TEXT SEGMENT

#####

[libvirt] [REPOST] regarding cgroup v2 support in libvirt

(reposting w/ libvir-list cc'd, sorry about the delay in reposting, was traveling and then on vacation) Hello, Daniel. How have you been? We (facebook) are deploying cgroup v2 and internally use libvirt to manage virtual machines, so I'm trying to add cgroup v2 support to libvirt. Because cgroup v2's resource configurations differ from v1 in varying degrees depending on the specific resource type, it unfortunately introduces new configurations (some completely new configs, others just a different range / format). This means that adding cgroup v2 support to libvirt requires adding new config options to it and maybe implementing some form of translation mechanism between overlapping configs. The upcoming systemd release includes all that's necessary to support v1/v2 compatibility so that users setting resource configs through systemd don't have to worry about whether v1 or v2 is in use. I'm wondering whether it would make sense to make libvirt use dbus calls to systemd to set resource configs when systemd is in use, so that it can piggyback on systemd's v1/v2 compatibility. It is true that, as libvirt can be used without systemd, libvirt will probably want its own direct implementation down the line, but I think there are benefits to going through systemd for resource settings in general given that hierarchy setup is already done through systemd when available. What do you think? Thanks! -- tejun

On Thu, Oct 20, 2016 at 02:59:45PM -0400, Tejun Heo wrote:
(reposting w/ libvir-list cc'd, sorry about the delay in reposting, was traveling and then on vacation)
Hello, Daniel. How have you been?
We (facebook) are deploying cgroup v2 and internally use libvirt to manage virtual machines, so I'm trying to add cgroup v2 support to libvirt.
Because cgroup v2's resource configurations differ from v1 in varying degrees depending on the specific resource type, it unfortunately introduces new configurations (some completely new configs, others just a different range / format). This means that adding cgroup v2 support to libvirt requires adding new config options to it and maybe implementing some form of translation mechanism between overlapping configs.
The upcoming systemd release includes all that's necessary to support v1/v2 compatibility so that users setting resource configs through systemd don't have to worry about whether v1 or v2 is in use. I'm wondering whether it would make sense to make libvirt use dbus calls to systemd to set resource configs when systemd is in use, so that it can piggyback on systemd's v1/v2 compatibility.
The big question I have around cgroup v2 is state of support for all controllers that libvirt uses (cpu, cpuacct, cpuset, memory, devices, freezer, blkio). IIUC, not all of these have been ported to cgroup v2 setup and the cpu port in particular was rejected by Linux maintainers. Libvirt has a general policy that we won't support features that only exist in out of tree patches (applies to kernel and any other software we build against or use). IIRC from earlier discussions, the model for dealing with processes in cgroup v2 was quite different. In libvirt we rely on the ability to assign different threads within a process to different cgroups, because we need to control CPU schedular parameters on different threads in QEMU. eg we have vCPU threads, I/O threads and general emulator threads each of which get different policies. When I spoke with Lennart about cgroup v2, way back in Jan, he indicated that while systemd can technically work with a system where some controllers are mounted as v1, while others are mounted as v2, this would not be an officially supported solution. Thus systemd in Fedora was not likely to switch to v2 until all required controllers could use v2. I'm not sure if this still corresponds to Lennarts current views, so CC'ing him to confirm/deny. I think from Libvirt POV it would greatly simplify life if we could likewise restrict ourselves to dealing with hosts which are exclusively v1 or exclusively v2, and not a mixture. ie we can completely isolate our codebases for v1 vs v2 management, making it easier to reason about and test their correctness, reducing QA testing burden. I recall that systemd policy for v2 was inteded to be that no app should write to cgroup sysfs except for systemd, unless there was a sub-tree created with Delegate=yes set on the scope. So this clearly means when using v2 we'll have to use the systemd DBus APIs for managing cgroups v2 on such hosts.

#####

TASK TO CARRY OUT
How would you sum up the cgroup v2 thread above in two sentences?

#####

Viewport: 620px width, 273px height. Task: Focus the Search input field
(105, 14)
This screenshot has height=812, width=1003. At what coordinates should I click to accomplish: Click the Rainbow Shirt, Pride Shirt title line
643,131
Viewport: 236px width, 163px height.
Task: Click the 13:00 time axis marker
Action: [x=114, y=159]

#####

FULL OUTPUT
Tejun Heo, whose team at facebook is deploying cgroup v2 and uses libvirt to manage virtual machines, asks whether libvirt should set resource configs through dbus calls to systemd so it can piggyback on systemd's v1/v2 compatibility. The reply notes that not all controllers libvirt uses have been ported to v2 (the cpu port was rejected by Linux maintainers), prefers restricting libvirt to hosts that are exclusively v1 or exclusively v2, and concludes that systemd's v2 policy means libvirt will have to use the systemd DBus APIs on such hosts.